Männliche Bezugspersonen könnten dieser Entwicklung entgegenwirken. Zudem zeigen verschiedenste Studien, dass der Unterricht von weiblichen Lehrpersonen mehr auf die Bedürfnisse der Mädchen ausgerichtet ist. Zum Beispiel können Jungen oft mit offenen Stationenarbeiten weniger gut umgehen als Mädchen. Jungen brauchen ein klares Ziel und den Leistungsvergleich, um in der Schule erfolgreich zu sein.
Grund für die wenigen Männer in Südtirols Klassen sei das öffentliche Ansehen des Lehrerberufs. Die befragten Studenten haben die Wahrnehmung des Berufsbildes als „negativ“ und teilweise als „geringschätzend“ beschrieben – vor allem durch andere Männer.

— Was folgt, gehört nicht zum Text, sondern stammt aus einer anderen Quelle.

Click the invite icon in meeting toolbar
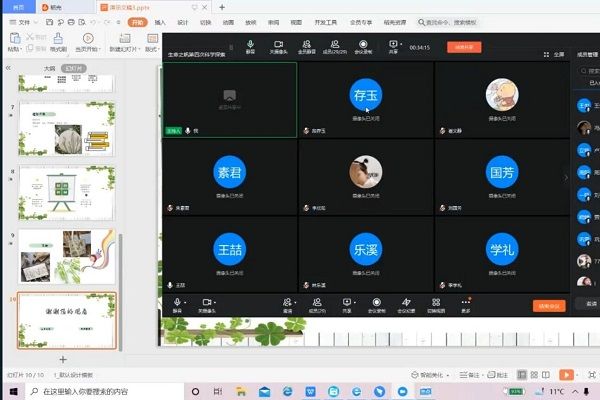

Der Beruf des Grundschullehrers wird oft als Kinderbetreuung gesehen. Eine Studie aus dem Jahre 2012 bestätigt: 90 Prozent der Südtiroler Männer sehen Kindererziehung immer noch als Aufgabe der Frau an. „Lieder singen, basteln und Kinder trösten wird von einigen Männern mit mütterlicher Zuneigung in Verbindung gebracht“, erklärt Faustini. Diese Rollenstereotype spiegeln sich in der Wahrnehmung des Berufs „Grundschullehrer“ wieder.
Auch aufgrund unterschiedlicher Gehaltsstufen ziehe es den größeren Teil der Männer in höhere Schulstufen. „Man könnte mehr Männer für den Beruf des Grundschullehrers begeistern, indem man früh Möglichkeiten anbietet, die Arbeit in der Praxis kennenzulernen“, sagt Faustini. So haben auch die in der Studie befragten Studenten angegeben, durch Praktika, Nachhilfe oder Supplenzstellen zu ihrem Studium sowie Berufswunsch gekommen zu sein.